RECORDS >>
────────────────────────────────────────

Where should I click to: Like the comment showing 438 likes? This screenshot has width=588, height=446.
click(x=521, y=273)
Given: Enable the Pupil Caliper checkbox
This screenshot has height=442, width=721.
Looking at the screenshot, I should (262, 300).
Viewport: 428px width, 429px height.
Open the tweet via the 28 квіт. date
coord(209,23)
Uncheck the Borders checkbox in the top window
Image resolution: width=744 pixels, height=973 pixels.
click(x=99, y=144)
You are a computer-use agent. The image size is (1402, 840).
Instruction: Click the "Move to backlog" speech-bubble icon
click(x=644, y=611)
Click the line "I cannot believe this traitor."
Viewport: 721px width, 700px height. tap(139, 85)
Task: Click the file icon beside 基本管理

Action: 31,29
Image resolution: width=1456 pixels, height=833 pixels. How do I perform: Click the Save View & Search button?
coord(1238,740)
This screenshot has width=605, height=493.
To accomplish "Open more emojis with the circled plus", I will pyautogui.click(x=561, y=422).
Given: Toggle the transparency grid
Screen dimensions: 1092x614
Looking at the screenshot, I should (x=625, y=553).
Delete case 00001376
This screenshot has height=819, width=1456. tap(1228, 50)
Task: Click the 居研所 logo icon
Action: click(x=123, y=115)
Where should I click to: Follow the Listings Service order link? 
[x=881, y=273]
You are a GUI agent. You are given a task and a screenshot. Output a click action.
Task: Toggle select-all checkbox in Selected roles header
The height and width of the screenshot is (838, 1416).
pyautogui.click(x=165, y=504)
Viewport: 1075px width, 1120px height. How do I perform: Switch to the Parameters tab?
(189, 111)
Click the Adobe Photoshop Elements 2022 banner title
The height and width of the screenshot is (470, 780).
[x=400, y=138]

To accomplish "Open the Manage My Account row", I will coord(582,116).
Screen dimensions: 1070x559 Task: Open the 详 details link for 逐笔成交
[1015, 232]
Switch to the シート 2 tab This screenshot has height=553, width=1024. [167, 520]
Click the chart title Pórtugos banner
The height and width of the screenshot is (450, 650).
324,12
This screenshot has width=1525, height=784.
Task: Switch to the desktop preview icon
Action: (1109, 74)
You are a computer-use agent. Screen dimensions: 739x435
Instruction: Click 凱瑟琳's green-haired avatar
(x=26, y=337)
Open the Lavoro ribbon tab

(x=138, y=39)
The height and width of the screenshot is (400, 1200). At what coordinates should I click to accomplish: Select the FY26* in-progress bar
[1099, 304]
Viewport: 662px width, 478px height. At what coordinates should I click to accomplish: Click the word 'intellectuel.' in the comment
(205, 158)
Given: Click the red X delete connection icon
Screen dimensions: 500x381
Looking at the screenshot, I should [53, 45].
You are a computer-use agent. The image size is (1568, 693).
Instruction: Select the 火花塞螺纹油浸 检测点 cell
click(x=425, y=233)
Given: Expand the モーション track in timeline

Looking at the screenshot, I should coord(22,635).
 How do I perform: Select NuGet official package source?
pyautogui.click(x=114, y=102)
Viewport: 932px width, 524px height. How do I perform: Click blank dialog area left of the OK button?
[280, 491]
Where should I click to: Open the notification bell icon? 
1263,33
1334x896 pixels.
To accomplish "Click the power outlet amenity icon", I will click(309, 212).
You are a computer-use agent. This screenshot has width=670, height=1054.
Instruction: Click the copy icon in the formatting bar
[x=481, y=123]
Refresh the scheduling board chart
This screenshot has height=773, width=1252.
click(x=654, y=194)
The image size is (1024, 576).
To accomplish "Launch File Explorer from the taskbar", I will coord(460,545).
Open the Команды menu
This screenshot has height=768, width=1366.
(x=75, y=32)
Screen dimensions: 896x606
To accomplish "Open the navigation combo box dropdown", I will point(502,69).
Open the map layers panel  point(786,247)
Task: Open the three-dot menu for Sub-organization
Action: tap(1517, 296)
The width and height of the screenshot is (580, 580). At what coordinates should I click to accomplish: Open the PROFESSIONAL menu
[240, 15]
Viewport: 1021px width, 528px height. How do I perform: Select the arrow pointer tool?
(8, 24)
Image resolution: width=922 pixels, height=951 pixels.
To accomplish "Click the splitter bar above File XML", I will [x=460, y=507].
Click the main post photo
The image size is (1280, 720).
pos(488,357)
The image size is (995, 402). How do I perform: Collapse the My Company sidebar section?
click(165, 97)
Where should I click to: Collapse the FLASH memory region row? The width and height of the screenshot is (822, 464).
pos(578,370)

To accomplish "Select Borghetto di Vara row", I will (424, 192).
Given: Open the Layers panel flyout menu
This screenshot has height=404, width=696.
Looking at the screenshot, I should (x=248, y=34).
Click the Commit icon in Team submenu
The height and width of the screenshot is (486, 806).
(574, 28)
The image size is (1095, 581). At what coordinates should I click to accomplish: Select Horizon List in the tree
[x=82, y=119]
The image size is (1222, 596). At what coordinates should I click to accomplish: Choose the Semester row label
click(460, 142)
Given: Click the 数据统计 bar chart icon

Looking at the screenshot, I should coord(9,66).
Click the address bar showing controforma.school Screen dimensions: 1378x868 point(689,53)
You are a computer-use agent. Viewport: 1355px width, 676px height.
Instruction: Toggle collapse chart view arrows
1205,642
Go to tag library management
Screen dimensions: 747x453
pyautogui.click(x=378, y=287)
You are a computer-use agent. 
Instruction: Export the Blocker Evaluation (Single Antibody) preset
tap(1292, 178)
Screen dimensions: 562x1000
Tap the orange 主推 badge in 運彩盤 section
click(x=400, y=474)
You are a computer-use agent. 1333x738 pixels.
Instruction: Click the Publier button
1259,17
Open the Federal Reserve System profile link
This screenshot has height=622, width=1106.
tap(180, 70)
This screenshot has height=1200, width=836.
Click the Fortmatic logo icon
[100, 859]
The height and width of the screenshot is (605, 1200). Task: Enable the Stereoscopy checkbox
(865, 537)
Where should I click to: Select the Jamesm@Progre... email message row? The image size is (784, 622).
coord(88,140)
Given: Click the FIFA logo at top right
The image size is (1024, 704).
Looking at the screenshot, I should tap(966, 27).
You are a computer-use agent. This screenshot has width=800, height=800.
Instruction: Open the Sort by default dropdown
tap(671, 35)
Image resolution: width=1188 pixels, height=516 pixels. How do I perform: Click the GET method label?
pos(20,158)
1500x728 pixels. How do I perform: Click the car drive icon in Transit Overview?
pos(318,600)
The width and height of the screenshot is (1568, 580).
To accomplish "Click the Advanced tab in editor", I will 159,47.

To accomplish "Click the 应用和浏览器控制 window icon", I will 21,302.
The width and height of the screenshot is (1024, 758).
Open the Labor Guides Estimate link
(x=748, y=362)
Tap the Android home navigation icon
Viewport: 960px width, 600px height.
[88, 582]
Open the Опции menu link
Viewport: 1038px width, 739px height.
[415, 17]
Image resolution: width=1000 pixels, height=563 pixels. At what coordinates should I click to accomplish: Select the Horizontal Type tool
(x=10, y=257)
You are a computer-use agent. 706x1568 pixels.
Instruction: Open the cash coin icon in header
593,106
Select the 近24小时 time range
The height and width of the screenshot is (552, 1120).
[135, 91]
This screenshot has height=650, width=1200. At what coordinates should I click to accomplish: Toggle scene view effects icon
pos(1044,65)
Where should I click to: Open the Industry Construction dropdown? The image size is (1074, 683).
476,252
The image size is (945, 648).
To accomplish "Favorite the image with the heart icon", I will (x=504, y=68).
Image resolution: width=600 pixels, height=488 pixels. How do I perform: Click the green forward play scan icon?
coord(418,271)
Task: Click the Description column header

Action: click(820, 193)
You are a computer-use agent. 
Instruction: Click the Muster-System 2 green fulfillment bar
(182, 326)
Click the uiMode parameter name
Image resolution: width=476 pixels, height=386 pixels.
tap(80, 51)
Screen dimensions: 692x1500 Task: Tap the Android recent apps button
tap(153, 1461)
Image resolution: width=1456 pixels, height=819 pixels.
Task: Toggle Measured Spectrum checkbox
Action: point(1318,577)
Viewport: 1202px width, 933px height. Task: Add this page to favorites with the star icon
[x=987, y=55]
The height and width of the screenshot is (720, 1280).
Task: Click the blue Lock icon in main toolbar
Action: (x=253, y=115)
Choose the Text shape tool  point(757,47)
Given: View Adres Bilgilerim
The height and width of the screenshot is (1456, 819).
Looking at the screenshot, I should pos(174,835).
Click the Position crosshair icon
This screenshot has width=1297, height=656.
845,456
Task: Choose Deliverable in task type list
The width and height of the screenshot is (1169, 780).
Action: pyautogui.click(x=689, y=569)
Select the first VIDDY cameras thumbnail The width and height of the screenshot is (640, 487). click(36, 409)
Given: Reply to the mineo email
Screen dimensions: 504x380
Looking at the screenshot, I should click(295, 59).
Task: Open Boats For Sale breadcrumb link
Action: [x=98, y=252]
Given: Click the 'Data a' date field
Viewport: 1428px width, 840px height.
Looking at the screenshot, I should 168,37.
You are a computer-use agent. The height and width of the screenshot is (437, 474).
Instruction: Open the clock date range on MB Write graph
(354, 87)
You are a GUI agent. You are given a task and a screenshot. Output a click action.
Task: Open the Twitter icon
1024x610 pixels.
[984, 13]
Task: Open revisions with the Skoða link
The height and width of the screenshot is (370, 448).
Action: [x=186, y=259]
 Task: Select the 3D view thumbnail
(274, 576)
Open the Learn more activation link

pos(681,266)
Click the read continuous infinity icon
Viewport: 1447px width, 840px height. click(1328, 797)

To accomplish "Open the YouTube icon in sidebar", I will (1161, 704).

────────────────────────────────────────

WHAT YOU SHOULD DO >>
After reading through the material, report every line that holds "window".

RESULT OF THIS EXERCISE >>
Uncheck the Borders checkbox in the top window
To accomplish "Click the 应用和浏览器控制 window icon", I will 21,302.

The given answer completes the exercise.